- _To do_
In the mailing-list excerpt below, reproduce word for word the passage that begins with the words containing "I was thinking" and ends with "fine with me.".
━━ Source excerpt ━━
On 6/6/07, Stefan Guggisberg <st...@gmail.com> wrote:
> is there a way to purge the binary store, i.e. remove unreferenced data?
> i am a bit concerned that doing a lot of add/remove operations would
> quickly exhaust available storage space. at least we need a concept
> how deal with this kind of situation.

I was thinking of using a garbage collector to reclaim unreferenced
data. I haven't yet implemented anything like that and there will be
open issues to resolve if we want to allow more than one repository to
use the same data store for binaries, but I don't think that this is a
question that we couldn't resolve. I'll look into more details on
this. I think it would be good if we had at least a rudimentary
solution available before releasing any of this code.

> since the jsr-283 public review is just around the corner we'll have to
> start work on the ri pretty soon. therefore i think the ri should target
> v2.0.
>
> wrt intergating JCR-926 both 1.4 and 2.0 would be fine with me.

OK. We can initially target 1.4 but if it seems like we won't have the
required migration tools and other supporting code and documentation,
then we can postpone this to 2.0.

BR,

Jukka Zitting

Re: NGP: Value records

Posted by Stefan Guggisberg <st...@gmail.com>.
hi jukka,

On 6/5/07, Jukka Zitting <ju...@gmail.com> wrote:
> Hi,
>
> On 5/16/07, Jukka Zitting <ju...@gmail.com> wrote:
> > On 5/12/07, Jukka Zitting <ju...@gmail.com> wrote:
> > > Based on the feedback I agree that it probably doesn't make sense to
> > > keep track of unique copies of all values. However, avoiding extra
> > > copies of large binaries is still a very nice feature, so I'd still
> > > like to keep the single copy idea for those values. This is in fact
> > > something that we might want to consider already for Jackrabbit 1.4
> > > regardless of what we'll do with the NGP proposal.
━━━
━━ Available data ━━
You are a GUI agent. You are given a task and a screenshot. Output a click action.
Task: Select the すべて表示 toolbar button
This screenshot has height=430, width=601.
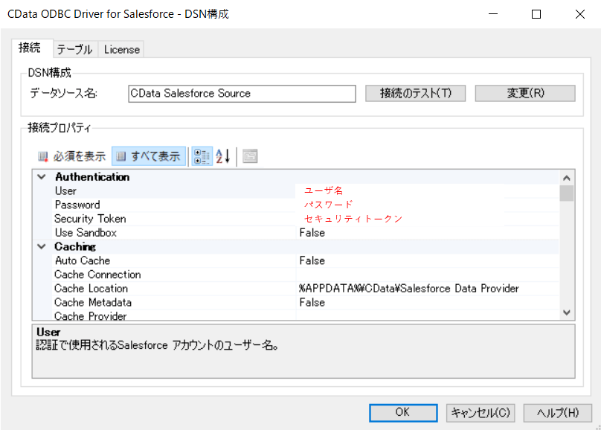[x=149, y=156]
━━━
- _Expected answer_
I was thinking of using a garbage collector to reclaim unreferenced
data. I haven't yet implemented anything like that and there will be
open issues to resolve if we want to allow more than one repository to
use the same data store for binaries, but I don't think that this is a
question that we couldn't resolve. I'll look into more details on
this. I think it would be good if we had at least a rudimentary
solution available before releasing any of this code.

> since the jsr-283 public review is just around the corner we'll have to
> start work on the ri pretty soon. therefore i think the ri should target
> v2.0.
>
> wrt intergating JCR-926 both 1.4 and 2.0 would be fine with me.